## Extrait de page
_ _ _ _ _

Même si l’auteur se distance, dans son introduction, de l’école de René Rémond (présentée de façon un peu caricaturale dans une citation), c’est bien à l’histoire des idées qu’il a recours pour expliquer la montée de la contestation anti-Graber-d’ailleurs fort bien décrite-au sein du PSV des années 60. De façon absolument convaincante, J. Wicki a choisi le problème aigu et sensible des rapports avec le POP comme pierre de touche d’une évolution qui s’achève avec le Congrès d’Epalinges de 1971 et sa décision d’accepter l’apparentement électoral avec les « communistes ». Cette date corrobore la cohérence de la périodisation avancée par l’auteur.

C’est la thèse fondamentale de l’ouvrage-d’ailleurs contredite ici et là par Wicki lui-même!-qui fait problème. Peut-on vraiment parler d’un parcours qui mènerait le PSV de l’opposition à l’intégration, alors même que dès 1946 Arthur Maret entre dans un Conseil d’Etat totalement dominé par les partis bourgeois, et qu’Epalinges voit la victoire, en tout cas momentanée, du courant « de gauche », moins consensuel, incarné notamment par Pierre Aguet et les actives Jeunesses socialistes? Faut-il de surcroît lier la mort, en 1971, du journal Le Peuple/La Sentinelle à cette problématique? Le cas d’autres journaux démontre à l’envi les ambiguïtés fondamentales de la presse partisane (que Wicki relève pertinemment) et ses difficultés économiques.

Les quelques réserves exprimées ci-dessus, loin de constituer une critique globale du mémoire de Julien Wicki, entendent en souligner au contraire l’intérêt. Ne se contentant pas d’une approche descriptive, son travail est riche d’analyses et d’hypothèses qui, si elles n’entraînent pas toutes forcément l’adhésion, invitent en tout cas au débat!

Pierre Jeanneret (Grandvaux VD), Traverse 2007/1

 

«On ne monte pas sur les barricades pour réclamer le frigidaire pour tous!»: Nos « contradictions profondes » sous la loupe des historiens

Points Forts socialistes: Quelles ont été tes motivations initiales à entreprendre ce travail de recherche sur le Parti socialiste vaudois?

_ _ _ _ _

## Entrées à traiter

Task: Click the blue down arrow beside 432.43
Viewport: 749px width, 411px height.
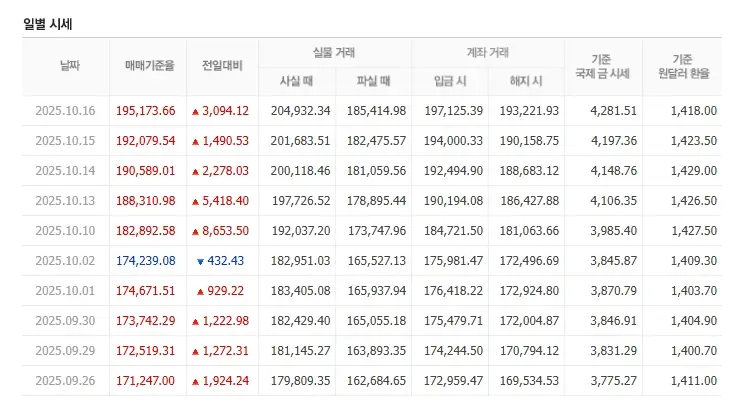Action: [x=200, y=261]
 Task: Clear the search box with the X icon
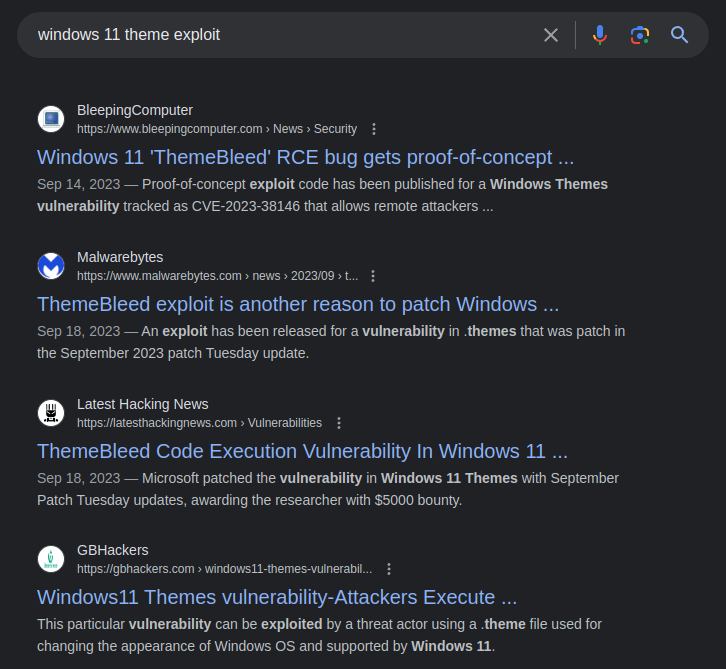[x=551, y=35]
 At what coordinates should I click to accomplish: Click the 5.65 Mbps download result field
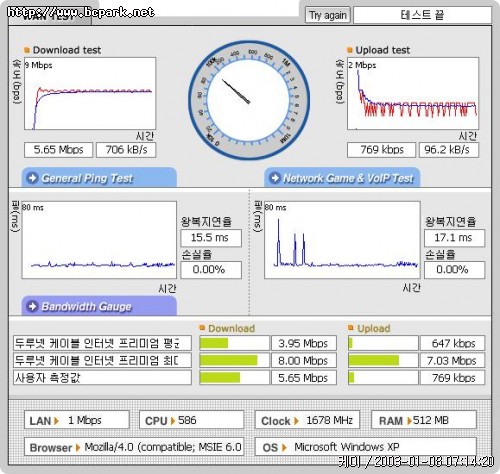58,150
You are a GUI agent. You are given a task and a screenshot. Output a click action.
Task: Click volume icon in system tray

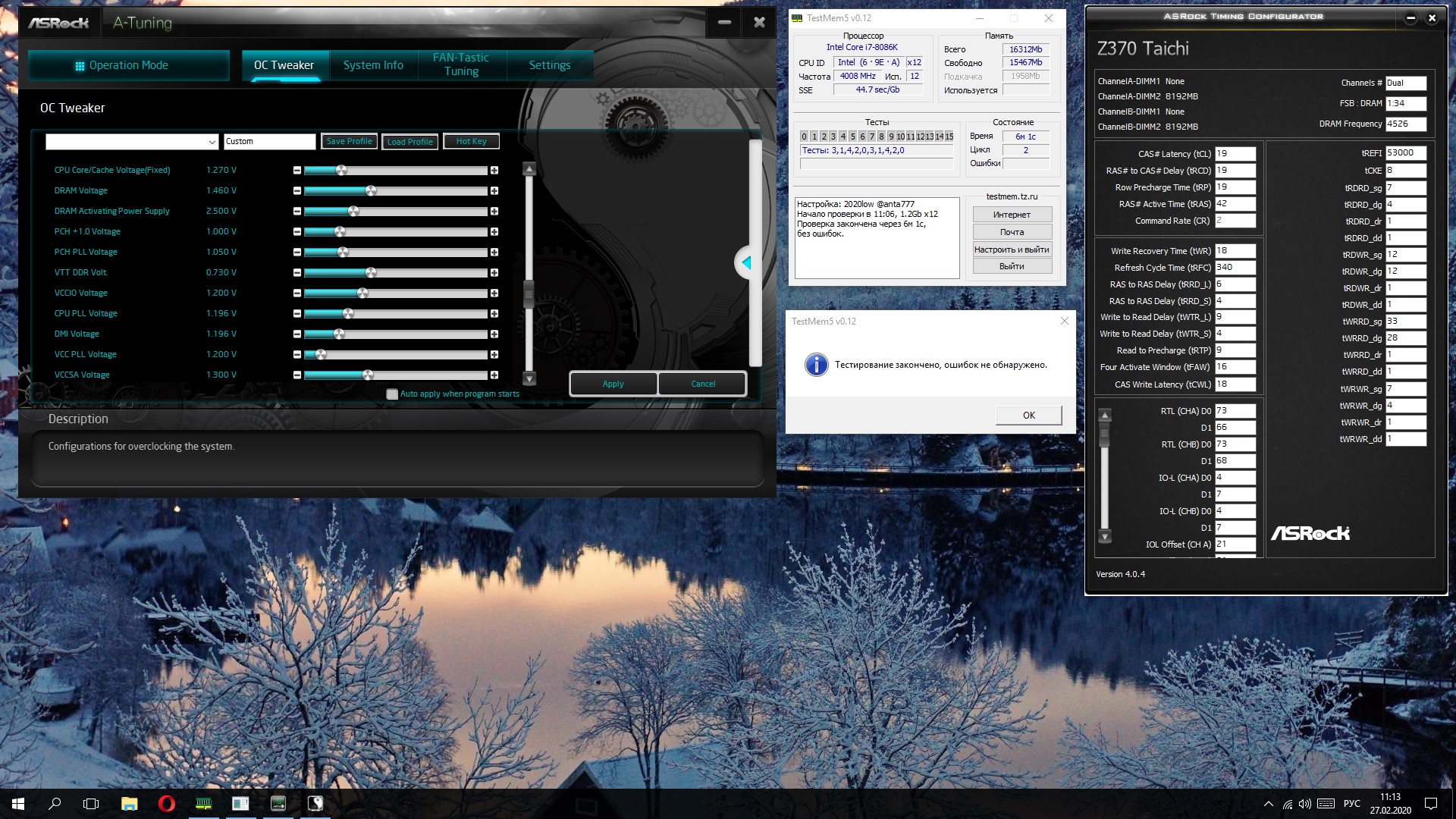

_ _ _ _ _

## Consigne 1
Recopiez fidèlement tout le passage de l'extrait, depuis « Même si l’auteur » jusqu'à « avancée par l’auteur. ».
## Consigne 2
Réécrivez toutes les lignes des entrées, énoncés compris, en augmentant de 111 chaque nombre des coordonnées données en réponse. Omettez les images.
L'extrait et les entrées forment deux documents distincts.

## Réponse rédigée 1
Même si l’auteur se distance, dans son introduction, de l’école de René Rémond (présentée de façon un peu caricaturale dans une citation), c’est bien à l’histoire des idées qu’il a recours pour expliquer la montée de la contestation anti-Graber-d’ailleurs fort bien décrite-au sein du PSV des années 60. De façon absolument convaincante, J. Wicki a choisi le problème aigu et sensible des rapports avec le POP comme pierre de touche d’une évolution qui s’achève avec le Congrès d’Epalinges de 1971 et sa décision d’accepter l’apparentement électoral avec les « communistes ». Cette date corrobore la cohérence de la périodisation avancée par l’auteur.

## Réponse rédigée 2
Task: Click the blue down arrow beside 432.43
Viewport: 749px width, 411px height.
Action: [x=311, y=372]
 Task: Clear the search box with the X icon
[x=662, y=146]
 At what coordinates should I click to accomplish: Click the 5.65 Mbps download result field
169,261
You are a GUI agent. You are given a task and a screenshot. Output a click action.
Task: Click volume icon in system tray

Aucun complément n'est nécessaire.